Relieved, he turned away, smiled down at Pearl Diehler and stepped out the door for a quick cigarette and a chat with the boys. From somewhere way back inside his jawbone, his toothache was giving him distant early warnings, and it had occurred to him that a cigarette might help postpone the onslaught of pain that he knew was coming.

There were five or six of them out there, a couple of women too, smoking and probably drinking: Jimmy Dame and Hector Eastman, brothers-in-law whose wives and children were inside. Also Frankie LaCoy, a skinny kid from Littleton whom Wade suspected of selling grass to the local high school kids but who otherwise seemed to cause little harm, so Wade was content to let it ride. Standing next to him was LaCoy's girlfriend, Didi Forque, still in high school, but she had moved out of her parents' house last summer, taken a job waitressing at Toby's Inn, and now shared an apartment in town with the other girl here, Hettie Rodgers. Wade liked looking at Hettie, even though she was only about eighteen and was very much the girlfriend of Jack Hewitt, who worked for LaRiviere with Wade and was a damned good kid. Hettie had her own car and after graduation last June had gone to work as a hairstylist at Ken's Kutters in Littleton, but she had continued to live here in Lawford because of Jack.

Jack Hewitt himself was coming slowly up the walk from his pickup, which he had double-parked directly in front of the building. He was a tall man in his early twenties, rangy, sharp-featured, some would say clean-cut, and intelligent and good-humored looking, with a reddish complexion and rust-colored hair. He walked with a slight hitch, almost a skip-step, which
probably had started out as an adolescent affectation and had become a habit and made him look as if he had just played a practical joke on someone and was dancing sneakily away before the firecracker went off. In one hand he held what appeared to be a pint of whiskey in a brown paper bag. In the other he carried a rifle.

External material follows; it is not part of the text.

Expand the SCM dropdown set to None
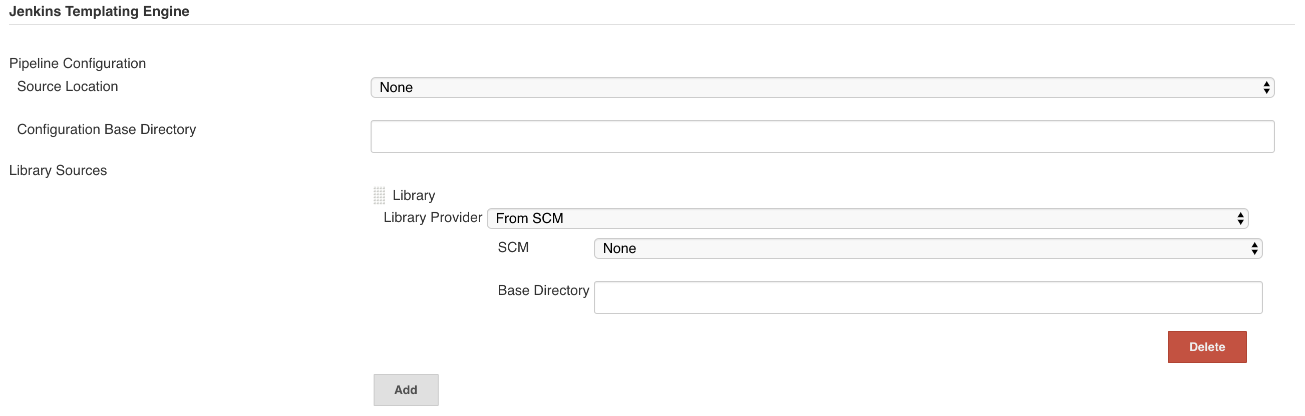1305x416 pixels. (927, 248)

“What you boys up to?” Wade said, cupping his hands to light a cigarette.

“Same old shit,” one of the men said. Hector Eastman.

“You see some of that shit them kids got into tonight?” Frankie LaCoy asked Wade. “Little sonsofbitches been causing some wicked damage this year, I'll tell ya. Jesus,” he said. “Little sonsofbitches.”

Wade ignored him. He did not really like LaCoy, but he enjoyed tolerating him. He believed that LaCoy's talky servility was practically endless, and although Wade knew that eventually it could make the man dangerous, he enjoyed feeling as superior to another human being, especially another man, as he felt toward Frankie LaCoy, so he usually appeared to listen to him and then refused to acknowledge that Frankie had said anything. It was a pleasing form of dominance.

“You're going to have to move that truck, Jack,” Wade said to Hewitt.

“I know it.” He showed the older man his sideways smile and held out the whiskey. “Take a bite?”

“Don't mind if I do,” Wade said. He reached for the bottle, put it to his lips and took a good-sized swallow. I need a drink, he thought. He had not believed he would tonight, but Jesus H. Christ, did he need a drink. That kid had made him all jumpy tonight. He did not know what the hell had gotten into Jill, but whatever it was, he had let it get into him too. It was only more of the same old stuff her mother had been putting out for years, he thought, and no matter where it came from, Jill or Lillian herself, it always had the same effect on Wade: it made him want to hang his head in shame and run. He said to Jack, “That the gun you were bragging on today?”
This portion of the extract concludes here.